Feet shuffled to the door.
“One more to close it completely,” the doctor said.
Beatrice moaned again.
“Can you hold her shoulders?” Reynaud said tightly to the maid. “Don’t let her move.”
“Yes, my lord.” She went to the head of the bed.
The doctor tied a knot, slowly and carefully. Reynaud frowned at his hands, silently urging him to hurry.
“That’s got it,” the doctor finally said, and snipped the thread.
“Thank God.” Reynaud felt a bead of sweat slide down his face.
“We’ll bandage her,” the doctor said briskly, “and then it’s in the hands of God.”
Reynaud nodded and stood, watching closely as the doctor did just that. He produced a bottle of some potion from his bag, gave instructions to administer the medicine when the patient woke, and then left just as abruptly as he’d come. The usurper followed him out of the room, presumably to see him to the door, and Reynaud turned to Quick.
“Let’s make her comfortable.”
The maid nodded and brought over a fresh basin of water. She sponged and patted dry the area around the bandage while Reynaud gently wiped Beatrice’s face clean. She still had not woken, and he frowned at her as he took the pins from her hair and combed flaxen locks over the pillow. At least she did not look as if she was in any pain.
“She’s as settled as she’s going to be, my lord,” Quick said. “I’ll just stay here if—”
“No,” he said swiftly, interrupting her. “I’ll stay. Leave us, please.”

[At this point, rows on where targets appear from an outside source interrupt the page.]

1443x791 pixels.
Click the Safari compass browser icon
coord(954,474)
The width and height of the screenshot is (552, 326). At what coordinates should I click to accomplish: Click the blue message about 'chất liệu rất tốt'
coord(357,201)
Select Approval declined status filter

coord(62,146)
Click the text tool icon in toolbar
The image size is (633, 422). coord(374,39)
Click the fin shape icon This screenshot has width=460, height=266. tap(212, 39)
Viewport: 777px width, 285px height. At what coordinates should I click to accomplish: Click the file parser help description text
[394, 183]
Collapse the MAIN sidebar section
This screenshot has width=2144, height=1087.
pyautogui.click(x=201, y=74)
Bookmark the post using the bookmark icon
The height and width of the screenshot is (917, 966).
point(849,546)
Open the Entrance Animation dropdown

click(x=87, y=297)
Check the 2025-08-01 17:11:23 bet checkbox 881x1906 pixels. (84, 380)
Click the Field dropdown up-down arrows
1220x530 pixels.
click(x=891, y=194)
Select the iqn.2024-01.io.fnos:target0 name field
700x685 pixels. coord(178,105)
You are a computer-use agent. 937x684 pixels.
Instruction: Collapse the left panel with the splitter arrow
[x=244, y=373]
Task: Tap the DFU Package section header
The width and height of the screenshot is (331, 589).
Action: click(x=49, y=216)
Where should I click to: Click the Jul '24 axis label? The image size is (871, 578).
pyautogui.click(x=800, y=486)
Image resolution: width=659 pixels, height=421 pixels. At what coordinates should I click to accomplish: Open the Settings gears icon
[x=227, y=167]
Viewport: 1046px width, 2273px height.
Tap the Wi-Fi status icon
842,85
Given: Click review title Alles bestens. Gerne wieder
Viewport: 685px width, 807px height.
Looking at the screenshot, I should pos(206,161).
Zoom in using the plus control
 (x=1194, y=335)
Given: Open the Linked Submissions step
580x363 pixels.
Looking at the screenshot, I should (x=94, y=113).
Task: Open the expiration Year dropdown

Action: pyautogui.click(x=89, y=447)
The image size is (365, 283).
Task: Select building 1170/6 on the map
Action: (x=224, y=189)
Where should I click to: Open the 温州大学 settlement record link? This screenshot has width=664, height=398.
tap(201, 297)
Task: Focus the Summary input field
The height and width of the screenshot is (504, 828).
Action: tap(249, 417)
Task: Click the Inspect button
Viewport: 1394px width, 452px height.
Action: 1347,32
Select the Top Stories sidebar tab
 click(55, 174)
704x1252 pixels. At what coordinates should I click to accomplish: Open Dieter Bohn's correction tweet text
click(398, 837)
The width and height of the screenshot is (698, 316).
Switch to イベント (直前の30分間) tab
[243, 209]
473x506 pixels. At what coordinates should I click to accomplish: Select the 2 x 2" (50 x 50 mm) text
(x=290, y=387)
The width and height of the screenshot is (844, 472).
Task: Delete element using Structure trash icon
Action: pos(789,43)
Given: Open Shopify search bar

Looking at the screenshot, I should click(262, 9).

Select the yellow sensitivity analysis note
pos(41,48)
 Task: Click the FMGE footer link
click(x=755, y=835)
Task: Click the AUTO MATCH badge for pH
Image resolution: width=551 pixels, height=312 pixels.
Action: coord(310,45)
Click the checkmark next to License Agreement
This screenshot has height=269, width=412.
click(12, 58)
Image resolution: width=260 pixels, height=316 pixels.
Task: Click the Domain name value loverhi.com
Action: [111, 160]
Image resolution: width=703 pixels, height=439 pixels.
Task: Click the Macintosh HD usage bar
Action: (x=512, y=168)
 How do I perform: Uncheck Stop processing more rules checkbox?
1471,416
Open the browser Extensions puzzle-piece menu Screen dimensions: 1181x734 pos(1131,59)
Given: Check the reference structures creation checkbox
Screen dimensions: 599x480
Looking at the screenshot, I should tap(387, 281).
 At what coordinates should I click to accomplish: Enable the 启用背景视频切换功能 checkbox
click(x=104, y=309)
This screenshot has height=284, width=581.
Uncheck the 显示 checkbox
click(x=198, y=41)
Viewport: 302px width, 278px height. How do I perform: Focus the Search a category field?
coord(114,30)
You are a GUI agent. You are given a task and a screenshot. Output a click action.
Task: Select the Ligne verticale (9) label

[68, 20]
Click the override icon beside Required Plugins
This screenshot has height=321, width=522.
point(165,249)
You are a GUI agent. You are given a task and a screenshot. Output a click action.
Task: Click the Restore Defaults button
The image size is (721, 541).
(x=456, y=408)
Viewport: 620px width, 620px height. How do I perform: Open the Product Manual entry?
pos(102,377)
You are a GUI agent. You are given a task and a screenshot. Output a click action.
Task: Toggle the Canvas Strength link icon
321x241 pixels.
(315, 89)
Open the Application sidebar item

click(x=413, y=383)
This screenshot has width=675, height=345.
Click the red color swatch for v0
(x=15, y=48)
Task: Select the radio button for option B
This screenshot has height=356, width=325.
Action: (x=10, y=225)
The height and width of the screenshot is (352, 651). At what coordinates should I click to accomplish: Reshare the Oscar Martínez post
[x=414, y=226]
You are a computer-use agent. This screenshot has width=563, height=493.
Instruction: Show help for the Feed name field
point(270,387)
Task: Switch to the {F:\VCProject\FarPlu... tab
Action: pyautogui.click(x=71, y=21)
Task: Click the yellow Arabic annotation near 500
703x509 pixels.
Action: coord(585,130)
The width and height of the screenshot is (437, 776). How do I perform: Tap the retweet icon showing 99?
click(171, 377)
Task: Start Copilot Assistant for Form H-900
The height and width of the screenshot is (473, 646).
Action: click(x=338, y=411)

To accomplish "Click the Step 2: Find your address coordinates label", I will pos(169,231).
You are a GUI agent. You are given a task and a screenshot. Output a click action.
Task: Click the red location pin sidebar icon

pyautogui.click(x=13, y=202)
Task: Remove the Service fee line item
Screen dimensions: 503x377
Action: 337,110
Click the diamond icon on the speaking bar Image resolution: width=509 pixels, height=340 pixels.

The maid looked uncertain for a moment, but when Reynaud stared at her, she bobbed a curtsy and left the room, closing the door behind her.
Reynaud unsheathed his knife and laid it on the bedside table. He took off his wig and set it on a chair. Then he pulled off his boots and climbed into the bed. Carefully, tenderly, he gathered Beatrice to him, her uninjured side against him as he lay.
He brushed the hair from her face, feeling helpless. All his strength, all his determination, mattered not a whit here. It was up to Beatrice and what strength she had.
“Wake up, sweetheart,” he whispered into her hair. “God, please wake up.”
THERE WAS SOMETHING warm against her side. Big and warm and, oh! so very nice to lie next to. Beatrice shifted a little, intending to burrow her nose into the warmth, but something cut into her side. “Ouch.”
“Don’t move.”
Her eyes flew open at the deep voice, and for a moment she simply stared up at black eyes framed in thick black eyelashes. He did have such pretty eyelashes; it almost made her jealous. Why a man should have…
Her mind ground to a halt over the thought and then carefully retraced her steps. A man…
Beatrice blinked up at Lord Hope. “What are you doing in my bed?”
“Taking care of you.”
The words were soft, but his face wasn’t. She studied him lazily, too tired somehow to get up. He’d left off his wig, and the hair on his shorn head was barely longer than the stubble on his chin. It lay sleek and flat against his head. She wanted to touch it, to see if his hair was soft or prickly. The three birds flew about his right eye, all of them similar but all slightly different. And his midnight eyes watched her back, his brows knit as if with concern.
“Why do you need to take care of me?” she whispered.
“You were hurt,” he said, “and it was my fault.”
“How?”
“There were three assassins outside of Jeremy Oates’s town house.”
She remembered now—the man with the walleye and the other two smaller men, loitering. “Why? Why were they there?”